A bad-tempered squatter is murdered in country Victoria and the local townsfolk are swept up in the rush to solve the crime. Will the squatter’s beautiful daughter, Flora McAlpin, save her lover from the gallows? Or is the circumstantial evidence against him too strong?
Ellen Davitt’s Force and Fraud: A Tale of the Bush is a feisty account of a murder investigation in the colonies that takes the twists and turns of English sensation fiction in a uniquely Australian direction. The novel brings an innovative forensic eye to its crime, reinventing the squatter romance as it takes its characters from country to city and from public house to courthouse. Force and Fraud was serialised in the popular, long-running Australian Journal from 2 September to 18 November 1865.
This edition includes an introduction by Ken Gelder and Rachael Weaver.
‘a romance with a tight mystery plot . . . an assured whodunit’
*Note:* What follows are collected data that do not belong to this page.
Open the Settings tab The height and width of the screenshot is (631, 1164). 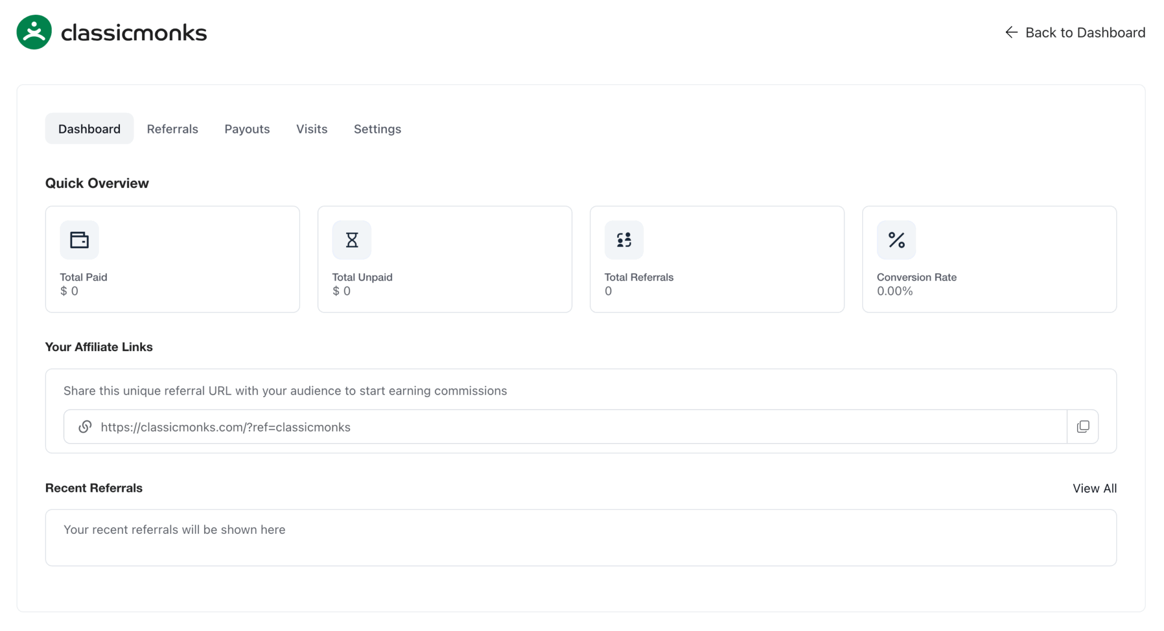click(377, 129)
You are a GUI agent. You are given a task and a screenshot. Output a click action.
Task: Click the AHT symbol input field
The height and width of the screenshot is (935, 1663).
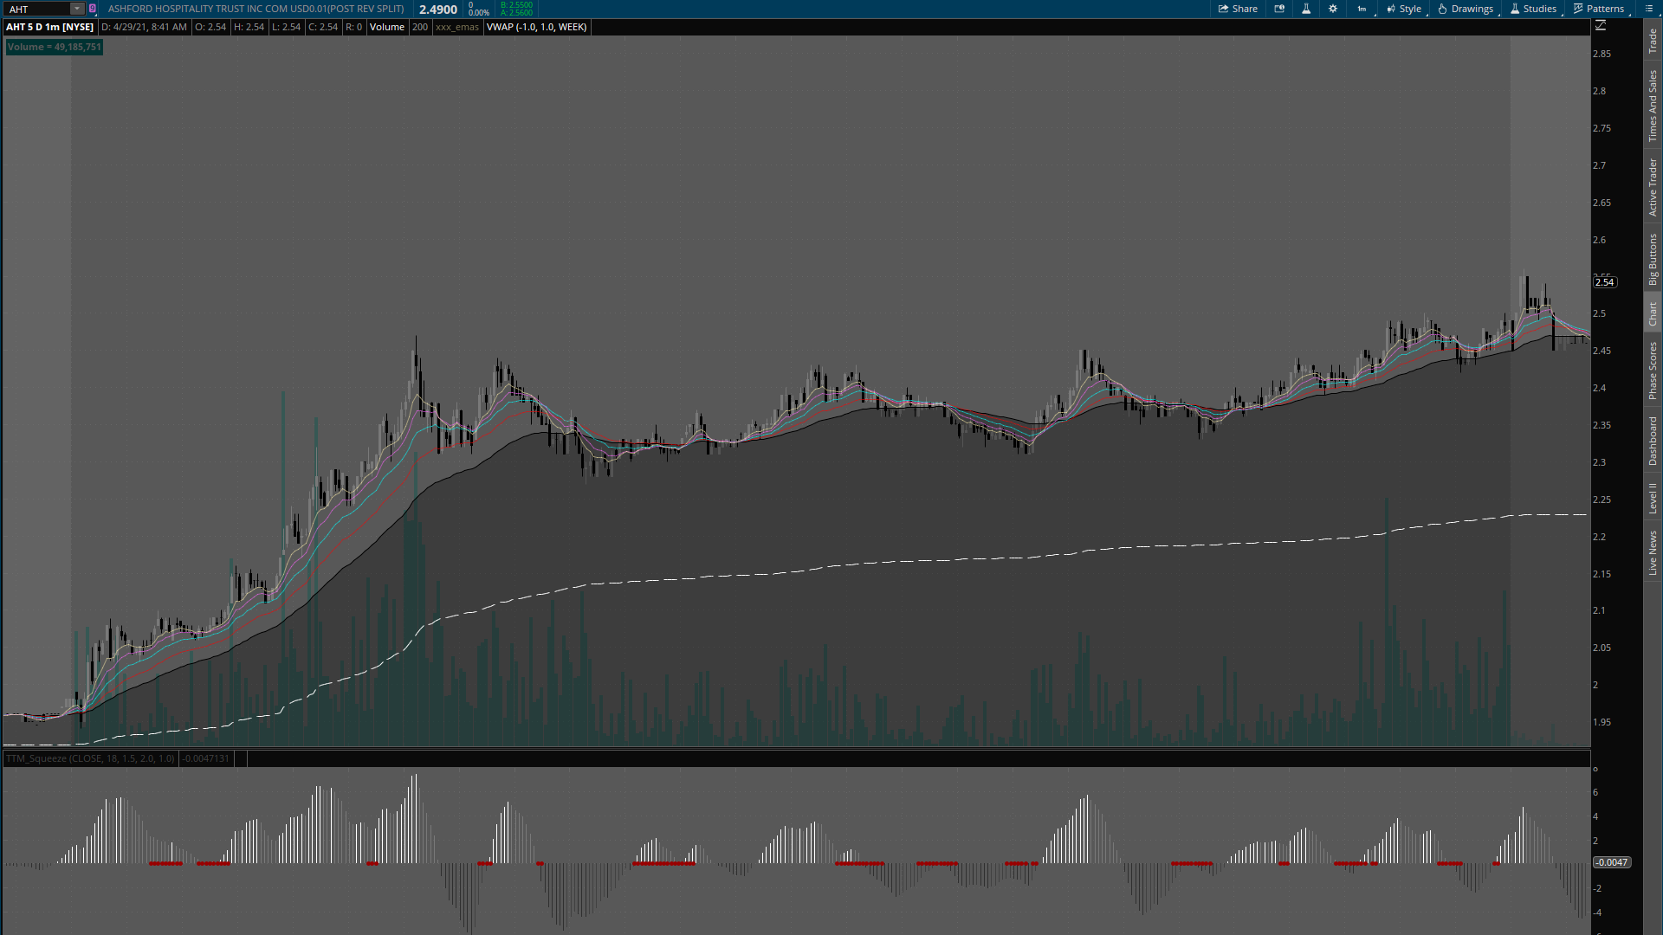[36, 9]
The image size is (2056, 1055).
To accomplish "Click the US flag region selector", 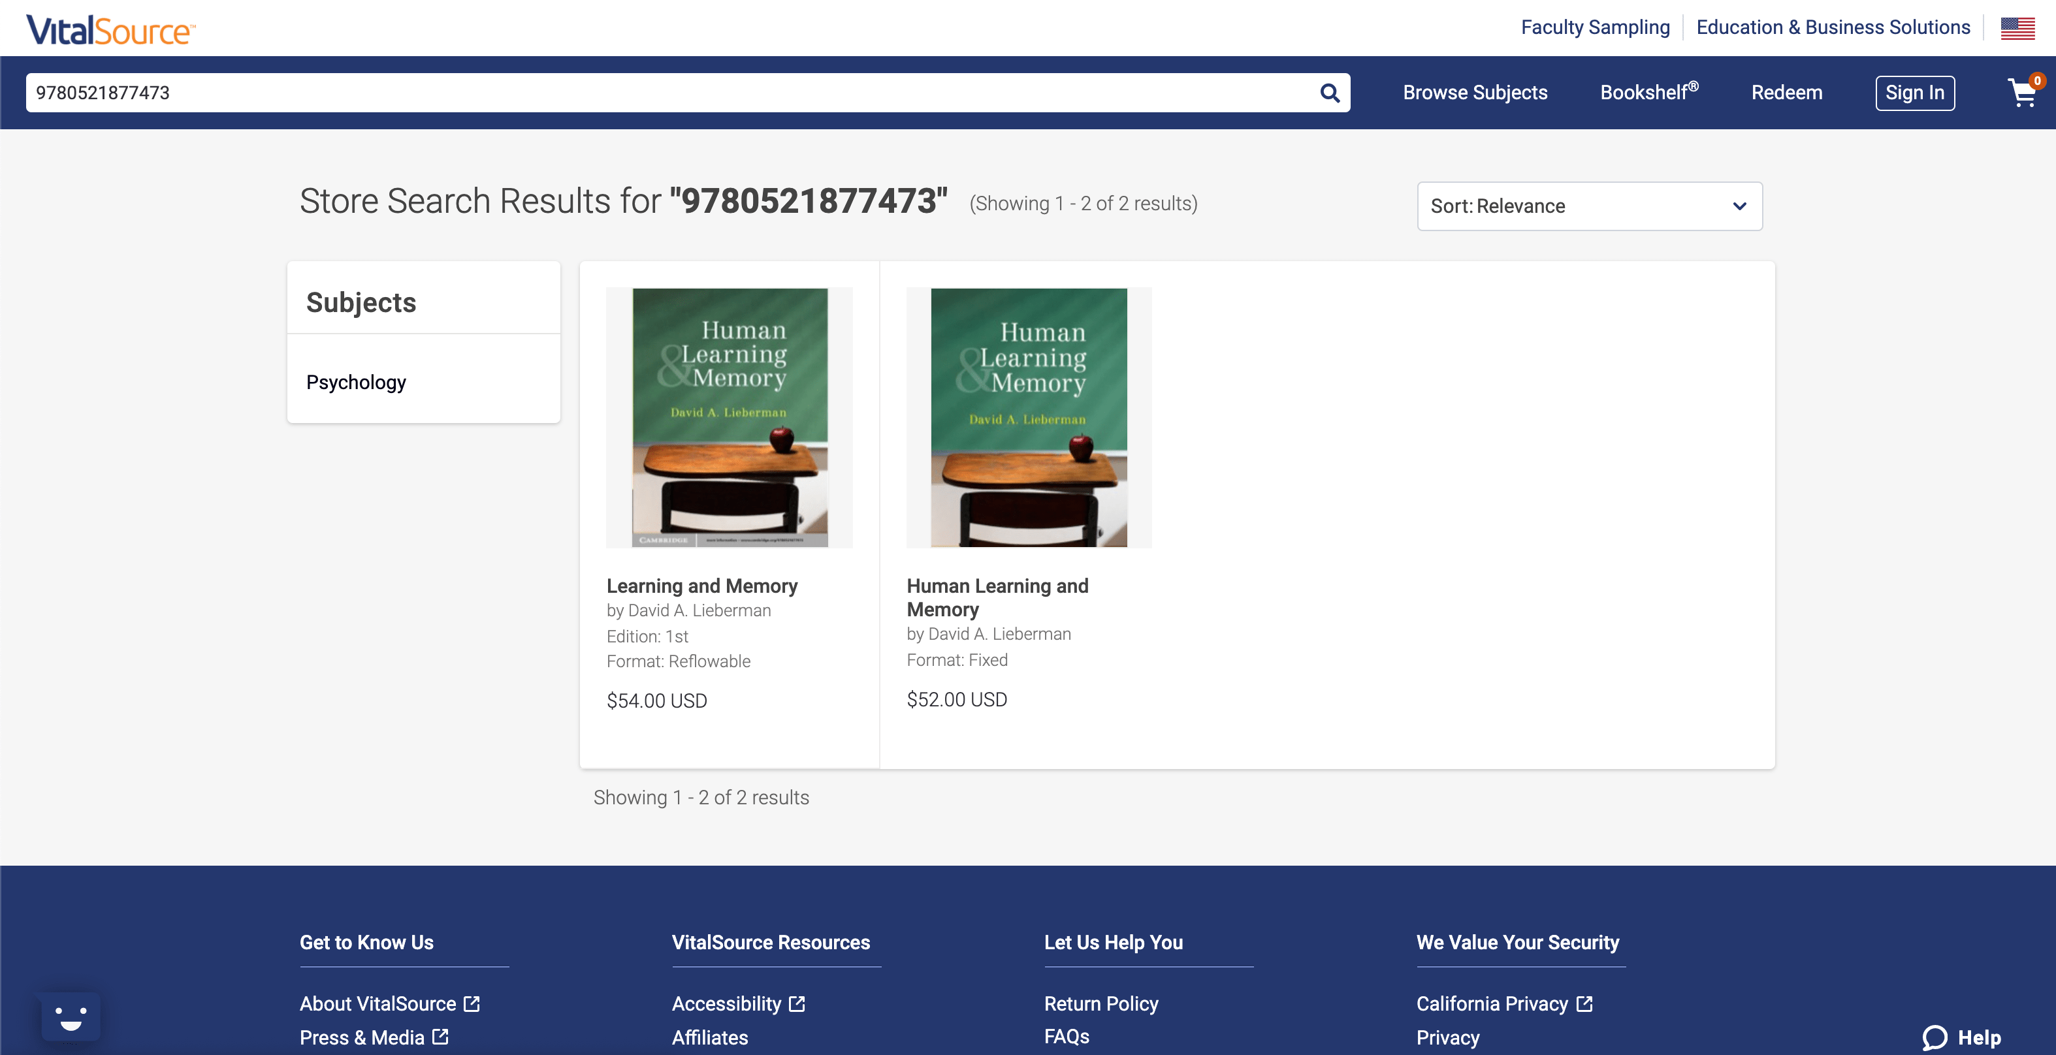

– Lucy Sussex, Blockbuster! Fergus Hume and the Mystery of a Hansom Cab (2015)
‘Force and Fraud is pioneering in its status as the first murder mystery in Australia’
– Kate Watson, Women Writing Crime Fiction, 1860-1880 (2012)
Ellen Davitt (1812-1879) is the author of the first Australian murder mystery. Davitt moved to Australia in 1854 and served as the superintendent of the Model and Normal School in East Melbourne. After her husband’s death in 1860, Davitt began writing, and though most of her early work has been lost, her novels and novellas have been recovered from the Australian Journal, including Force and Fraud: A Tale from the Bush. The Davitt Award was created in 2001 in her honour to celebrate crime writing women in Australia.